August 31, 2021

A focus on biodiversity-friendly renewable energy becomes a priority in Ireland

There are scientific reports that show we need to radically transform our energy systems in order to reduce greenhouse gas emissions. Ireland’s climate action plan intends to increase renewables from a current level of 30% to 70% by 2030. This increase includes rising wind turbine production, solar panels and focusing on biofuel crops. Onshore wind, solar and biofuels will become a critical part of land use like agriculture, forestry and habitat protection.

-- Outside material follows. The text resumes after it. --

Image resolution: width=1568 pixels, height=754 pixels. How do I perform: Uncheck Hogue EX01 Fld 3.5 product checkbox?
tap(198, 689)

While combining land uses is possible for onshore wind, where turbines take up a small proportion of the land where developed, solar and biofuels are more intensive in terms of land use, leaving little space for biodiversity. Aside from focusing on solutions for energy challenges, we are also experiencing a biodiversity emergency. Studies suggest that up to 85% of protected habitats are in poor condition and a recent EPA report indicates that over 40% of rivers in Ireland have less than adequate biological quality. The question is how to increase our renewable energy capacity while simultaneously protecting and restoring our biodiversity? 

Climate change is a considerable threat to biodiversity, and continuing to rely on fossil fuels with significant impacts on nature cannot be an option anymore. Reducing our electricity requirements via energy-saving technology and adopting new behaviours will help, but the volume of electrification required in transport and industry will inevitably lead to an increase.

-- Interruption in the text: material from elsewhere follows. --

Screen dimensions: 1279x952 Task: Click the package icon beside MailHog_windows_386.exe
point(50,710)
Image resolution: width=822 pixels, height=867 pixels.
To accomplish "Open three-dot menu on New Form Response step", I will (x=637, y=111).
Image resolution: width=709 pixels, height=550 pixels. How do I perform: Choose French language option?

There is a need to develop biodiversity-friendly renewables by prioritising renewable energy that is least damaging and ensure infrastructure development performs in a way that protects and enhances biodiversity. 

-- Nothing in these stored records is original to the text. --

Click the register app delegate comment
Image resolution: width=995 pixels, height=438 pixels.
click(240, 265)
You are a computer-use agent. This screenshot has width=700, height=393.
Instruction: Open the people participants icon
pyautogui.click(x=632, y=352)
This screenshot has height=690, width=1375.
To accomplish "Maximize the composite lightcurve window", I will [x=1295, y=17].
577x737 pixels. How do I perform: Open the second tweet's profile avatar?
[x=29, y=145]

Biodiversity-focused renewable energy begins in the planning stages. Areas that impact our biodiversity can be managed effectively using sensitivity mapping techniques like those implemented by BirdWatch Ireland. Choosing the right location for onshore wind farms can avoid potential impacts on sensitive species.

The construction phases for infrastructure-based renewable development can impact habitats, resulting in displacement and species loss. This construction phase can be particularly damaging if it spans a large area or happens at a sensitive time, such as periods of breeding or feeding.

Developing infrastructure like roads and suitable access areas can fragment landscapes over which animals and plant seeds move. In some instances, these impacts are unavoidable, but they can be reduced by applying temporary infrastructure at correct times and managing the impacts after completing construction.

Managing Ongoing Impacts

There can be continued impacts on biodiversity due to inadequate site management and pollution. Good planning and appropriate site management can control some of these impacts, and suitable monitoring can determine a particular time when infrastructure can protect more at-risk species.

There are benefits for both renewables and biodiversity, particularly concerning onshore wind if developed outside of sensitive locations. Ongoing management of turbines can protect fish environments from over-harvesting by minimising fisheries within the wind-farm boundaries. 

The addition of healthy fish populations surrounding the wind farm reserves can be beneficial to the fishing industry. Aquaculture for seaweed and shellfish can co-locate within offshore wind sites.

Integrated land and sea use planning are necessary to manage the rising competition for land and sea use and achieve the lowest impact, enhancing biodiversity and increasing the use of renewable energy.